We’re alongside in Monte Carlo today and it’s unbelievably hot and humid; the kind of heat that leaves you lethargic and drained. Flat sea and no wind, and it’s only now, in the late afternoon, that a few yachts are pottering out of the harbour in search of a bit of evening breeze.
Because of the heat, we’re all too floppy and apathetic to do much and besides, have been here before and ‘done’ the sights. And in Monaco, what better activity is there than people, car and yacht-spotting anyway?
There’s a vessel just across the yacht basin from Ruby Princess that’s bigger than some small cruise ships: Al Mirqab. I was so blown away by its enormity that I Googled it and found that at 436 feet and displacing 5,000 tons, it’s one of the largest private yachts ever built and belongs to the prime minister of Qatar. A mere 10 guests are accommodated and cared for by a crew of 60! Six crewmembers each!
Meanwhile, up in Casino Square, the scene was as insane as it ever is and we played a game of spotting locals and yachties (men in loose shorts, baggy shirts and loafers, the women in huge, stacked heels, glittery sun dresses, immaculate hair, improbable tan, carrying Louis Vuitton bags), who stand out among the throng of tourists. A round of one milkshake, one Evian and one iced coffee came to 23 Euros.
I photographed a Rolls Royce with the numberplate ’1 ME’. A crowd suddenly materialised from nowhere like bees around honey and started snapping shots of a young man cruising past in an open-top white Merc.
I’ve no idea who he was but a woman rushed up to the car and threw a bottle of water over him as he drove away. This place is barmy. OK to visit, but I wouldn’t want to live here!
But for all its conspicuous consumerism and unimaginable wealth, Monte Carlo provides a fine and surprisingly unsnooty welcome to cruise passengers, whose vessels, after all, change the entire look of this tiny place.

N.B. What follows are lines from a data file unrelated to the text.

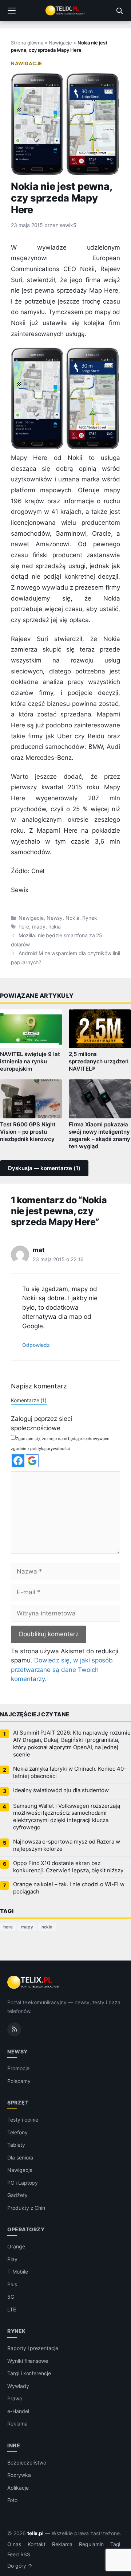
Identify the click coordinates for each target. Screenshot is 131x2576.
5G (10, 2297)
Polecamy (19, 2081)
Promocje (18, 2068)
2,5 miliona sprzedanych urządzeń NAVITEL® (98, 1061)
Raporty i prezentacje (32, 2348)
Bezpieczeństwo (26, 2462)
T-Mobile (17, 2272)
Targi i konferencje (29, 2373)
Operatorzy (25, 2230)
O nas (14, 2544)
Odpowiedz (36, 1345)
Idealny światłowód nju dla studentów (61, 1790)
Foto (12, 2500)
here (24, 927)
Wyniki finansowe (27, 2361)
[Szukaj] (119, 11)
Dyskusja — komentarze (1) (44, 1168)
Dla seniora (20, 2157)
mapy (38, 927)
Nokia (72, 918)
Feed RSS (18, 2555)
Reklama (17, 2423)
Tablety (16, 2145)
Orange (16, 2247)
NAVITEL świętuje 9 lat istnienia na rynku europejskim (30, 1061)
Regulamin (91, 2544)
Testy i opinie (22, 2120)
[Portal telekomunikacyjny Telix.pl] (65, 10)
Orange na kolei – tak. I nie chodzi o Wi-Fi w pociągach (68, 1888)
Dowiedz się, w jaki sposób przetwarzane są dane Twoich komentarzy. (62, 1669)
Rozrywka (19, 2475)
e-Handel (18, 2411)
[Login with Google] (32, 1460)
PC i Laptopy (22, 2183)
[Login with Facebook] (18, 1460)
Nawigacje (60, 43)
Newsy (55, 918)
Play (12, 2259)
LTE (11, 2309)
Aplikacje (18, 2488)
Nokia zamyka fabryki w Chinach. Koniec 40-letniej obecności (69, 1772)
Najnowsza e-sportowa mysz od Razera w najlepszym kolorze (66, 1845)
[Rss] (14, 2029)
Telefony (17, 2132)
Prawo (14, 2398)
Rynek (89, 918)
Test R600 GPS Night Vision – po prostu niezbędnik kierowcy (28, 1131)
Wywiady (18, 2386)
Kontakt (37, 2544)
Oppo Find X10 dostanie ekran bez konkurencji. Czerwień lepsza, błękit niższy (68, 1867)
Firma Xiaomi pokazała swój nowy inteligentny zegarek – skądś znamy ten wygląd (99, 1135)
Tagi (115, 2544)
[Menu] (12, 11)
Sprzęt (17, 2103)
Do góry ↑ (19, 2566)
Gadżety (17, 2195)
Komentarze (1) (29, 1400)
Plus (12, 2284)
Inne (13, 2445)
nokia (54, 927)
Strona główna (27, 43)
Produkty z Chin (26, 2208)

Singer Dame Shirley Bassey once complained that billionaire Roman Abramovich’s yacht, Le Grand Bleu, ruined the view from her Monaco apartment. But the Russian’s boat wasn’t a patch on Ruby Princess, which effectively creates an 18 deck-high wall along one side of the harbour.
Yet we’re greeted by a cool, air-conditioned cruise terminal with an information desk staffed by helpful locals. Little welcome packs are given to everybody, including a map, postcards, a leaflet detailing all the attractions and their opening times and a handy discount book worth 26 Euros off entrance to museums. There are details of restaurants offering a cheaper ‘plat du jour’ menu and discount vouchers for shops.
Although Shirley Bassey might not approve, you get the feeling that Monaco makes a real effort to host cruise passengers. Even if we do stand out somewhat.